# EXERCISE DESCRIPTION:
The entries are to be repeated verbatim, with nothing left out.
━━ INPUT FOR THIS TASK
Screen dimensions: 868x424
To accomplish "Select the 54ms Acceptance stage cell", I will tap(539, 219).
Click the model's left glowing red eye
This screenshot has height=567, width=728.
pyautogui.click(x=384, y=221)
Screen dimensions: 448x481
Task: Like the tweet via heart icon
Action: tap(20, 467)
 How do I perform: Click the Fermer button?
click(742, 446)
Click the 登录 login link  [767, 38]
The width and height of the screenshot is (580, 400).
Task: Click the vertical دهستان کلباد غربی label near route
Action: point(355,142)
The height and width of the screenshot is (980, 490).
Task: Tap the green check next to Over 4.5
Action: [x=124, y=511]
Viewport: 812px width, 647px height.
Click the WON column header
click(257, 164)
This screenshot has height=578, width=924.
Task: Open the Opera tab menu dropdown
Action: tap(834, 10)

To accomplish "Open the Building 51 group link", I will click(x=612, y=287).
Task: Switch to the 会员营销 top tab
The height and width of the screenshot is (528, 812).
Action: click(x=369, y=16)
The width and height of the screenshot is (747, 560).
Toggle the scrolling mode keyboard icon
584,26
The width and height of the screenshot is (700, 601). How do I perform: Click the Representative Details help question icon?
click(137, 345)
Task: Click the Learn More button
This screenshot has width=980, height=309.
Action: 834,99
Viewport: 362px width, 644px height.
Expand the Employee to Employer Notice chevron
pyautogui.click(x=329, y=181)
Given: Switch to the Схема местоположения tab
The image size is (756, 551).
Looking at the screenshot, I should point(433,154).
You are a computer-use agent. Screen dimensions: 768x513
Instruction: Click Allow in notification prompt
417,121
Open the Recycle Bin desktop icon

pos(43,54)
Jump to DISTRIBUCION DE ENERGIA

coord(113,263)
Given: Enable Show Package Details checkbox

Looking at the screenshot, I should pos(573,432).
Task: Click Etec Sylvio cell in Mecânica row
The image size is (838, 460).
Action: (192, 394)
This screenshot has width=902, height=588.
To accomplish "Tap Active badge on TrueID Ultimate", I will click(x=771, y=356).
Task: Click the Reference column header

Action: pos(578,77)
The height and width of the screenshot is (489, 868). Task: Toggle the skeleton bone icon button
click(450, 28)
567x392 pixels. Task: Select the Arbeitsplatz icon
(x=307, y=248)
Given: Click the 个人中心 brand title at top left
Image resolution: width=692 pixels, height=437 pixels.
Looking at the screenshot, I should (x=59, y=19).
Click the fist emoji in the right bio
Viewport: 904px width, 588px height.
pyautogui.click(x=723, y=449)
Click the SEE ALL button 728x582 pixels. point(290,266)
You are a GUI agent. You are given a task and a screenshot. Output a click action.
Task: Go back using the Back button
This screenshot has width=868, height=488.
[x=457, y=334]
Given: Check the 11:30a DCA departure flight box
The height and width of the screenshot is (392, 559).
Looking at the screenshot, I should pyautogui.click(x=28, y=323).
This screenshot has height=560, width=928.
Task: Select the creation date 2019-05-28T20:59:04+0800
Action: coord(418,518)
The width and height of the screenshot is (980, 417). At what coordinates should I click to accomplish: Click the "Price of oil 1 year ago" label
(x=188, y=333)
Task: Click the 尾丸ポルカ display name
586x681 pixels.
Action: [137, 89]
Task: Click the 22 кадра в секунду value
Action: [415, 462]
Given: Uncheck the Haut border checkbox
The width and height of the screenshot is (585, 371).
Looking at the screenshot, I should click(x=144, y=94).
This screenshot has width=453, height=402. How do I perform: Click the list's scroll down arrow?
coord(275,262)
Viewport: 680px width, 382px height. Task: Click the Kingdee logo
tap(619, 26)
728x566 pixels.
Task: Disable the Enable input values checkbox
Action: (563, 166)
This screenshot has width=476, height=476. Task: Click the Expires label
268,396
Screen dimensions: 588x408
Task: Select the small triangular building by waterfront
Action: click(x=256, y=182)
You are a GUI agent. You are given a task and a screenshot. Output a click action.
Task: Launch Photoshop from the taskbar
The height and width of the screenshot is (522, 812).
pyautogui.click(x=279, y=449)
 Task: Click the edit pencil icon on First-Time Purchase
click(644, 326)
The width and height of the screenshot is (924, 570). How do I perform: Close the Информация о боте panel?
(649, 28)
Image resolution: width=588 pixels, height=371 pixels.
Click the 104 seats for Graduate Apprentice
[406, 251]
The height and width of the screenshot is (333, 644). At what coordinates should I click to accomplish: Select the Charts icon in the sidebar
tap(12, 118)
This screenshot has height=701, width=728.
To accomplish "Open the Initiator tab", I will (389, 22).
━━━━
# YOUR SOLUTION:
Screen dimensions: 868x424
To accomplish "Select the 54ms Acceptance stage cell", I will tap(539, 219).
Click the model's left glowing red eye
This screenshot has height=567, width=728.
pyautogui.click(x=384, y=221)
Screen dimensions: 448x481
Task: Like the tweet via heart icon
Action: tap(20, 467)
 How do I perform: Click the Fermer button?
click(742, 446)
Click the 登录 login link  [767, 38]
The width and height of the screenshot is (580, 400).
Task: Click the vertical دهستان کلباد غربی label near route
Action: point(355,142)
The height and width of the screenshot is (980, 490).
Task: Tap the green check next to Over 4.5
Action: [x=124, y=511]
Viewport: 812px width, 647px height.
Click the WON column header
click(257, 164)
This screenshot has height=578, width=924.
Task: Open the Opera tab menu dropdown
Action: tap(834, 10)

To accomplish "Open the Building 51 group link", I will click(x=612, y=287).
Task: Switch to the 会员营销 top tab
The height and width of the screenshot is (528, 812).
Action: click(x=369, y=16)
The width and height of the screenshot is (747, 560).
Toggle the scrolling mode keyboard icon
584,26
The width and height of the screenshot is (700, 601). How do I perform: Click the Representative Details help question icon?
click(137, 345)
Task: Click the Learn More button
This screenshot has width=980, height=309.
Action: 834,99
Viewport: 362px width, 644px height.
Expand the Employee to Employer Notice chevron
pyautogui.click(x=329, y=181)
Given: Switch to the Схема местоположения tab
The image size is (756, 551).
Looking at the screenshot, I should point(433,154).
You are a computer-use agent. Screen dimensions: 768x513
Instruction: Click Allow in notification prompt
417,121
Open the Recycle Bin desktop icon

pos(43,54)
Jump to DISTRIBUCION DE ENERGIA

coord(113,263)
Given: Enable Show Package Details checkbox

Looking at the screenshot, I should pos(573,432).
Task: Click Etec Sylvio cell in Mecânica row
The image size is (838, 460).
Action: (192, 394)
This screenshot has width=902, height=588.
To accomplish "Tap Active badge on TrueID Ultimate", I will click(x=771, y=356).
Task: Click the Reference column header

Action: pos(578,77)
The height and width of the screenshot is (489, 868). Task: Toggle the skeleton bone icon button
click(450, 28)
567x392 pixels. Task: Select the Arbeitsplatz icon
(x=307, y=248)
Given: Click the 个人中心 brand title at top left
Image resolution: width=692 pixels, height=437 pixels.
Looking at the screenshot, I should (x=59, y=19).
Click the fist emoji in the right bio
Viewport: 904px width, 588px height.
pyautogui.click(x=723, y=449)
Click the SEE ALL button 728x582 pixels. point(290,266)
You are a GUI agent. You are given a task and a screenshot. Output a click action.
Task: Go back using the Back button
This screenshot has width=868, height=488.
[x=457, y=334]
Given: Check the 11:30a DCA departure flight box
The height and width of the screenshot is (392, 559).
Looking at the screenshot, I should pyautogui.click(x=28, y=323).
This screenshot has height=560, width=928.
Task: Select the creation date 2019-05-28T20:59:04+0800
Action: coord(418,518)
The width and height of the screenshot is (980, 417). At what coordinates should I click to accomplish: Click the "Price of oil 1 year ago" label
(x=188, y=333)
Task: Click the 尾丸ポルカ display name
586x681 pixels.
Action: [137, 89]
Task: Click the 22 кадра в секунду value
Action: [415, 462]
Given: Uncheck the Haut border checkbox
The width and height of the screenshot is (585, 371).
Looking at the screenshot, I should click(x=144, y=94).
This screenshot has width=453, height=402. How do I perform: Click the list's scroll down arrow?
coord(275,262)
Viewport: 680px width, 382px height. Task: Click the Kingdee logo
tap(619, 26)
728x566 pixels.
Task: Disable the Enable input values checkbox
Action: (563, 166)
This screenshot has width=476, height=476. Task: Click the Expires label
268,396
Screen dimensions: 588x408
Task: Select the small triangular building by waterfront
Action: click(x=256, y=182)
You are a GUI agent. You are given a task and a screenshot. Output a click action.
Task: Launch Photoshop from the taskbar
The height and width of the screenshot is (522, 812).
pyautogui.click(x=279, y=449)
 Task: Click the edit pencil icon on First-Time Purchase
click(644, 326)
The width and height of the screenshot is (924, 570). How do I perform: Close the Информация о боте panel?
(649, 28)
Image resolution: width=588 pixels, height=371 pixels.
Click the 104 seats for Graduate Apprentice
[406, 251]
The height and width of the screenshot is (333, 644). At what coordinates should I click to accomplish: Select the Charts icon in the sidebar
tap(12, 118)
This screenshot has height=701, width=728.
To accomplish "Open the Initiator tab", I will (389, 22).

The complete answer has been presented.